Another marvelous book I would never have known about but for Goodreads friends. I suppose if I hadn't been private my first six years Mt. TBR would now consist of 9,382 books and if I lived long enough I'd be much better for it as this is another one I just loved. Other than every Agatha I am not much for mysteries, the violent ones, the ones with stalkers, the ones written on a sixth-grade level don't interest me. And in the few I do read I have never before guessed the murderer, I'm not logical that way.
The bar here is high. I worked one thing out very late that's not very impressive and thought this must be impossible to figure out but just read a few Amazon reviews where people did. "The Tokyo Zodiac Murders," published in Japan in 1981, is part of the genre known as 'the Japanese locked-room mystery' and Soji Shimada is a master of it. For me it was utterly absorbing and a totally different flavor than I've read before. Right-brains may want to pit yourselves against Shimada's sleuths and left-brains like me can enjoy the ride, the clever plotting and great writing.
It opens with a letter titled "Last Will and Testament" in which a man, a visual artist, a painter who was murdered in his locked country home explains how using alchemy and astrology, choice body parts and lots of sawing, he will act on his obsession to create from six virgins "...the perfect woman...Following the terminology of alchemy I shall call her Azoth, which means 'from A to Z' -the ultimate creation, the universal life force. She fulfills my dreams completely." She'll be buried at the precise center of Japan using latitude, longitude and astrology and once buried will restore the glory of the Japanese empire. The other body parts will be buried according to the girls' astrological signs scattered across the country. And then he explains he will use his own virgin daughters and nieces, all in their twenties, chop up their bodies based on astrology and what he finds the most attractive bits of each for Azoth: the prettiest head, the best chest as determined by the breasts, abdomen, hips, thighs and legs. "I am mesmerized by her beauty," he writes, "her psychic power, her vigour. I know I would be incapable of painting her on a canvas. Would I be able to bear seeing her with my own eyes? My desire is slowly killing me..I would gladly give up my wretched life if this perfect woman were to become a reality."
From there Shimada moves to Act One. The novel from here is set up like a play, with intermissions and even asides. Here we learn this came to pass in 1936. All of the girls are dead and he was killed in the locked country home he secured for the purpose of creating Azoth. The extraneous body parts have been found precisely where he said they'd be, but Azoth has yet to be located. He's been labeled 'The Tokyo Zodiac Killer' and police and legions of amateur detectives have tried for forty-three years to find Azoth and solve the mystery of his death. A book was written, theories created, land dug up over the years but the case has remained unsolved.
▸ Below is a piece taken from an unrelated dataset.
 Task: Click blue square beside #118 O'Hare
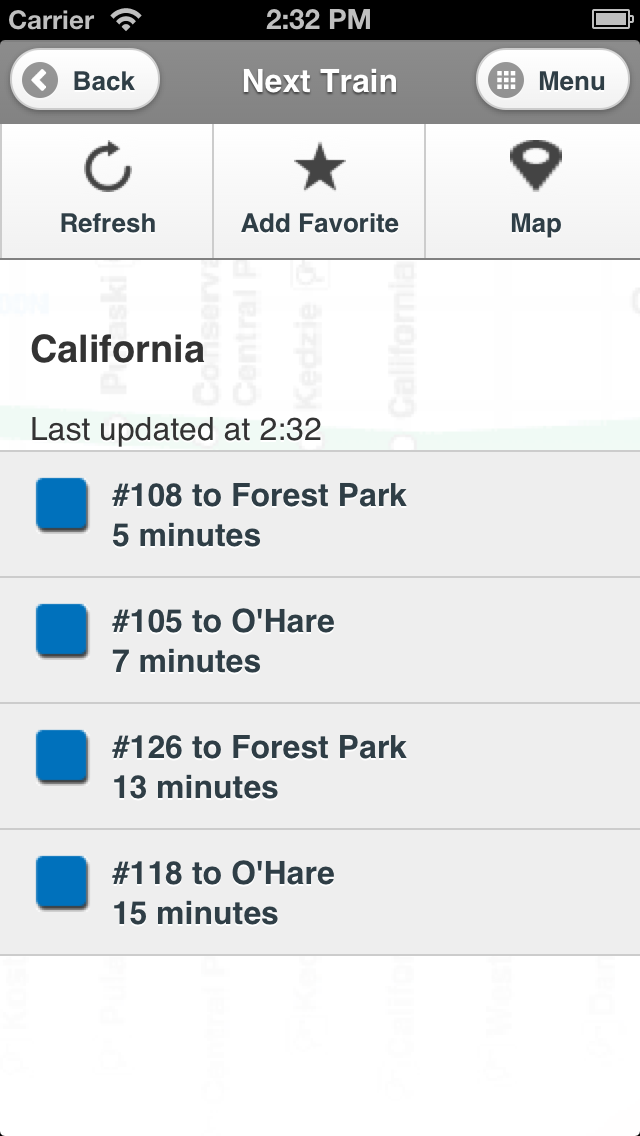62,882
We are introduced to Shimada's sleuths. The novel's narrator tells us he's obsessed with mysteries and that "part of the bigger picture at the time was that the failure to solve the murder seemed to symbolize the darkness surrounding pre-war Japan." The mystery has eaten at him since he was young and he hopes and believes the one who can solve it is Kiyoshi Mitarai, a professional fortune-teller and astrology teacher whom the narrator met taking his astrology class a year ago. Kiyoshi is extremely intelligent, intellectually curious and at times inscrutable. There's a Thing going on here with Sherlock and Watson. Kiyoshi professes disdain for Sherlock and does a terrific take-down of Holmes at one point I found both on point and hilarious. But as the book goes on Sherlock will come up again and this reader was delighted to realize Shimada has laid in something meta here in this game that's afoot.
From the opening manifesto to the end this book is fascinating. There are Things I don't like, I'm not good at: math, astrology, latitude, longitude, details like the depth of each girl's burial. But it's laid out bit by bit and with charts to refer to in such a way that even I could follow along. I was rapt. "The Tokyo Zodiac Murders" held my attention so much that once I didn't even hear the phone ring inches from me. Shimada is a great writer, I can't imagine how much better it would be reading the original Japanese but no doubt it is. Kiyoshi Mitarai is a terrific creation. Like a certain other far more famous detective he seeks and processes clues and makes deductions methodically, though he's no Sherlock clone. Each new piece he works out brings him enthusiasm, even exuberance. He shares them with his friend the narrator in his own time, usually only saying he's discovered something, leaving narrator and reader panting for more. They travel, he tracks people, others insert themselves, the smallest details matter. As the painter has created Azoth, Shimada's book uses lovely bits from other genres. But it always stays in the locked-room zone.
Reading it was a very pleasurable experience and I look forward to devouring the other Shimada that's been translated into English and which also features Kiyoshi, "Murder in the Crooked House." Because I've had difficulty reading during Pandemic I'm very tempted to read it next but given that there are only two Shimadas translated into English to date and that there's possibly going to be a second wave of covid-19, I'm going to try and save "Murder in the Crooked House" to savor in case of future locked-in history.